Cole had initially sent Ugás to the corner with just under a minute left in the eighth round, when the doctor spent an extended time checking the fighter’s peripheral vision before the fight resumed.

Now it appears there could be a fight between Spence and undefeated WBO champion Terence Crawford to crown an undisputed champion in the 147lb division. Spence had said leading up to the fight that was he was aiming for that, and repeated that afterward.

“I’ve been saying it this whole week,” Spence said. “One belt to get.”

Soon after the fight, Crawford tweeted congratulations to Spence, writing “great fight now the real fight happens. No more talk no more side of the street let’s go!!!!”

Crawford (38-0, 29 KOs) last fought in November, a 10th-round TKO of former champion Shawn Porter when defending the WBO title for the fifth time since claiming it nearly four years ago.

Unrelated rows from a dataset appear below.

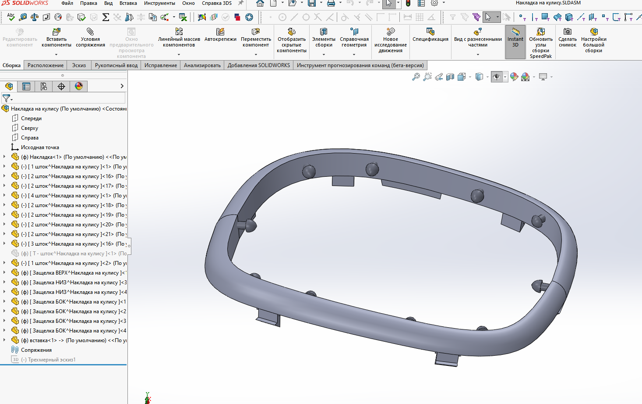
Task: Open the ConfigurationManager tab icon in the side panel
Action: pos(44,86)
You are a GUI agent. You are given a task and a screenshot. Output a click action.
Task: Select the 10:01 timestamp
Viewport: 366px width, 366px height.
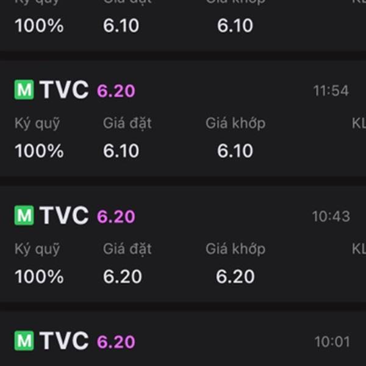pyautogui.click(x=332, y=342)

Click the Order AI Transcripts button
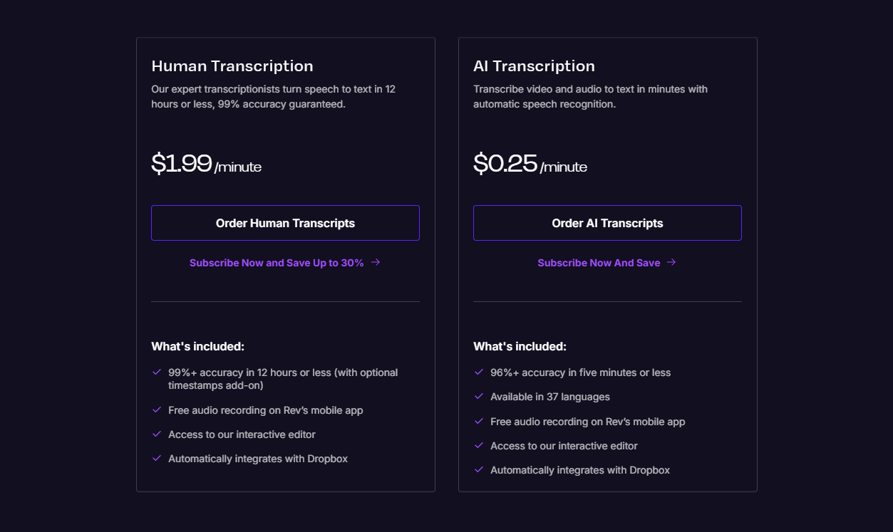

Canelo Álvarez last November became the first undisputed four-belt 168lb super middleweight champion when he stopped Caleb Plant in the 11th round. The Mexican pound for pound superstar added the IBF title to his own WBC, WBA and WBO belts.

In the sixth, Ugás delivered a blow that sent Spence’s mouthpiece flying onto to the mat. Before the hometown favorite could gather himself, Ugás delivered a left-right combo to the head that sent Spence stumbling toward the ropes, though he didn’t fall down.

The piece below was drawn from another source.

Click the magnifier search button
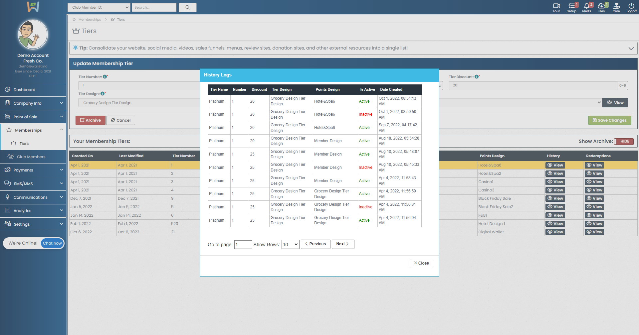[187, 8]
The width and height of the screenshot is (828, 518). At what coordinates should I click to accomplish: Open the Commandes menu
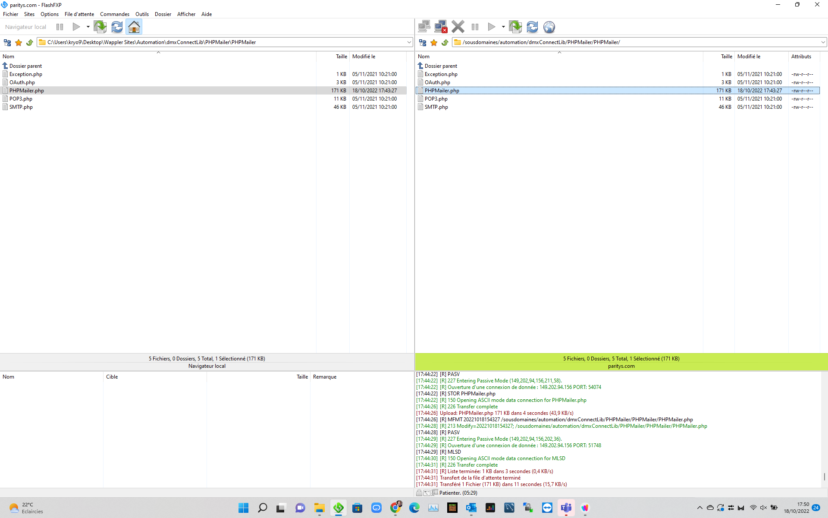[114, 14]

A few seconds later, Cole paused the round, picked up the mouthpiece and sent Spence to his corner to put it back in.

“I’ve got to get a new mouthpiece. ... It’s not molded to my mouth. Got to bite down real hard for it to stay in my mouth. That’s my fault, a rookie mistake,” Spence said. “Rookie mistake, too, looking off and looking for my mouthpiece, and then I get punched liked three times. That was my fault, too. Have to protect yourself at all times.”

While Ugás stared Spence down at the end of the sixth, like he had already done several times, Spence and the crowd of 39,946 at AT&T Stadium were energized. Spence started pounding Ugás with body blows and shots to the face in the seventh.

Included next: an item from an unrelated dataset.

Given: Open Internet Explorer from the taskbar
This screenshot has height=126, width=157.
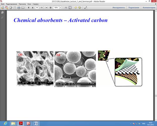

Spence hadn’t fought since a 12-round unanimous decision over Danny Garcia in in December 2020. That was also at the home of the NFL’s Dallas Cowboys.

It was Spence’s sixth defense of the IBF title he has held since May 2017. But it was only the second fight for the southpaw known as “The Truth”, and second defense of the WBC title he won with a split decision over Porter in September 2019.

A month after beating Porter in 2019, Spence flipped his Ferrari while speeding on a Dallas street in the early morning hours. Spence was ejected, but didn’t sustain any broken bones or fractures and was treated for facial lacerations.

Spence got the go-ahead for training again after doctors told him he had no bleeding on his brain. He returned to the ring with a unanimous 12-round decision over Garcia.

But there was another setback when he was preparing for a bout against eight-division world champion Manny Pacquiao last August. Spence suffered a torn retina while training, and Ugás replaced him in that bout on 11 days’ notice – and won a 12-round unanimous decision over Pacquiao.

That was the fourth win in a row for Ugás since a loss in a WBC title fight against Porter in March 2019, about six and a half months before Spence won that belt.

Ugás had much more time to prepare to Spence, but lost for only the second time in 14 fights since his back-to-back losses in 2014.